Extracted information -

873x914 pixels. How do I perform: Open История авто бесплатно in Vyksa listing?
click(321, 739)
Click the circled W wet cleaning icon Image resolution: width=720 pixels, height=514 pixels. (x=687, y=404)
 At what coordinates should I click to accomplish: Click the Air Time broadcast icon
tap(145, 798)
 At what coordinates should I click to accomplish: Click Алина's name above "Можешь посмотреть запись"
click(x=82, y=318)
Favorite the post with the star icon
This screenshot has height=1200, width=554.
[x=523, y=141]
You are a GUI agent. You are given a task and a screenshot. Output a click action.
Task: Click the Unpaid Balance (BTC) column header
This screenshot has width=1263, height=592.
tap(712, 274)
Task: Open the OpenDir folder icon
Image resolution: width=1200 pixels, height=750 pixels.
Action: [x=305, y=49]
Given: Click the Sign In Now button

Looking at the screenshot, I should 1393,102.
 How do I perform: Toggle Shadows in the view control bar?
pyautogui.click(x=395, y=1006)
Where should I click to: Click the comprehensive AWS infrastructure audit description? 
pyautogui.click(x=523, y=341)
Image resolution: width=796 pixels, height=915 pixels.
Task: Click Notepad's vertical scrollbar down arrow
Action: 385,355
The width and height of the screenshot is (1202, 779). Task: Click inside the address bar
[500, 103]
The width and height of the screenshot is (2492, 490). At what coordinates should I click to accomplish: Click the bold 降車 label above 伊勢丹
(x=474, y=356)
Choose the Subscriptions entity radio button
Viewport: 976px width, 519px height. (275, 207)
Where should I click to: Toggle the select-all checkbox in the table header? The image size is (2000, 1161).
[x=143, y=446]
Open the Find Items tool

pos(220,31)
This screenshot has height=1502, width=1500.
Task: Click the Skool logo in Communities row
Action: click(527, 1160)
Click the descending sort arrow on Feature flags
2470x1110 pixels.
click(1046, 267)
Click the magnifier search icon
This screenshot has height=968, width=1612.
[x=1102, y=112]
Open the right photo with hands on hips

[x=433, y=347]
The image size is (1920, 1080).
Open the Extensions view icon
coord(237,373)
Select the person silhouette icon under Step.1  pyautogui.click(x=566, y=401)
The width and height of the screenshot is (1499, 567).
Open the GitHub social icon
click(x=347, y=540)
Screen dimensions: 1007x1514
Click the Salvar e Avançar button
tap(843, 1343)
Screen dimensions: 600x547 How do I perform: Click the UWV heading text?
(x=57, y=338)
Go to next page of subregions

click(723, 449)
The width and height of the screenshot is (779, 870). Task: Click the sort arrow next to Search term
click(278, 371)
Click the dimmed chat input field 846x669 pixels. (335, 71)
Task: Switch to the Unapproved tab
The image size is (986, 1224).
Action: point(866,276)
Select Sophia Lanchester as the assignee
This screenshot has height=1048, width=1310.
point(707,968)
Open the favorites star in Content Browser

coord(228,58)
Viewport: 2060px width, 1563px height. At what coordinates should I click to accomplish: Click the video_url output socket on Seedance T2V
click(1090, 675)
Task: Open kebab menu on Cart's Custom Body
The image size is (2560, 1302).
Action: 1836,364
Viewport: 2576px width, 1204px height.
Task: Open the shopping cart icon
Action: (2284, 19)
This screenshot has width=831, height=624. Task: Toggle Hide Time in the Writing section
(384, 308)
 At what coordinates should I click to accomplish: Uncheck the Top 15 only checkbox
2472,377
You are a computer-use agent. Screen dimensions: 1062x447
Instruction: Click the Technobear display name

Short exercise - Copy out every one of the records above, word for word, with nothing changed, added, or left out.

Complete response -
873x914 pixels. How do I perform: Open История авто бесплатно in Vyksa listing?
click(321, 739)
Click the circled W wet cleaning icon Image resolution: width=720 pixels, height=514 pixels. (x=687, y=404)
 At what coordinates should I click to accomplish: Click the Air Time broadcast icon
tap(145, 798)
 At what coordinates should I click to accomplish: Click Алина's name above "Можешь посмотреть запись"
click(x=82, y=318)
Favorite the post with the star icon
This screenshot has height=1200, width=554.
[x=523, y=141]
You are a GUI agent. You are given a task and a screenshot. Output a click action.
Task: Click the Unpaid Balance (BTC) column header
This screenshot has width=1263, height=592.
tap(712, 274)
Task: Open the OpenDir folder icon
Image resolution: width=1200 pixels, height=750 pixels.
Action: [x=305, y=49]
Given: Click the Sign In Now button

Looking at the screenshot, I should 1393,102.
 How do I perform: Toggle Shadows in the view control bar?
pyautogui.click(x=395, y=1006)
Where should I click to: Click the comprehensive AWS infrastructure audit description? 
pyautogui.click(x=523, y=341)
Image resolution: width=796 pixels, height=915 pixels.
Task: Click Notepad's vertical scrollbar down arrow
Action: 385,355
The width and height of the screenshot is (1202, 779). Task: Click inside the address bar
[500, 103]
The width and height of the screenshot is (2492, 490). At what coordinates should I click to accomplish: Click the bold 降車 label above 伊勢丹
(x=474, y=356)
Choose the Subscriptions entity radio button
Viewport: 976px width, 519px height. (275, 207)
Where should I click to: Toggle the select-all checkbox in the table header? The image size is (2000, 1161).
[x=143, y=446]
Open the Find Items tool

pos(220,31)
This screenshot has height=1502, width=1500.
Task: Click the Skool logo in Communities row
Action: click(527, 1160)
Click the descending sort arrow on Feature flags
2470x1110 pixels.
click(1046, 267)
Click the magnifier search icon
This screenshot has height=968, width=1612.
[x=1102, y=112]
Open the right photo with hands on hips

[x=433, y=347]
The image size is (1920, 1080).
Open the Extensions view icon
coord(237,373)
Select the person silhouette icon under Step.1  pyautogui.click(x=566, y=401)
The width and height of the screenshot is (1499, 567).
Open the GitHub social icon
click(x=347, y=540)
Screen dimensions: 1007x1514
Click the Salvar e Avançar button
tap(843, 1343)
Screen dimensions: 600x547 How do I perform: Click the UWV heading text?
(x=57, y=338)
Go to next page of subregions

click(723, 449)
The width and height of the screenshot is (779, 870). Task: Click the sort arrow next to Search term
click(278, 371)
Click the dimmed chat input field 846x669 pixels. (335, 71)
Task: Switch to the Unapproved tab
The image size is (986, 1224).
Action: point(866,276)
Select Sophia Lanchester as the assignee
This screenshot has height=1048, width=1310.
point(707,968)
Open the favorites star in Content Browser

coord(228,58)
Viewport: 2060px width, 1563px height. At what coordinates should I click to accomplish: Click the video_url output socket on Seedance T2V
click(1090, 675)
Task: Open kebab menu on Cart's Custom Body
The image size is (2560, 1302).
Action: 1836,364
Viewport: 2576px width, 1204px height.
Task: Open the shopping cart icon
Action: (2284, 19)
This screenshot has width=831, height=624. Task: Toggle Hide Time in the Writing section
(384, 308)
 At what coordinates should I click to accomplish: Uncheck the Top 15 only checkbox
2472,377
You are a computer-use agent. Screen dimensions: 1062x447
Instruction: Click the Technobear display name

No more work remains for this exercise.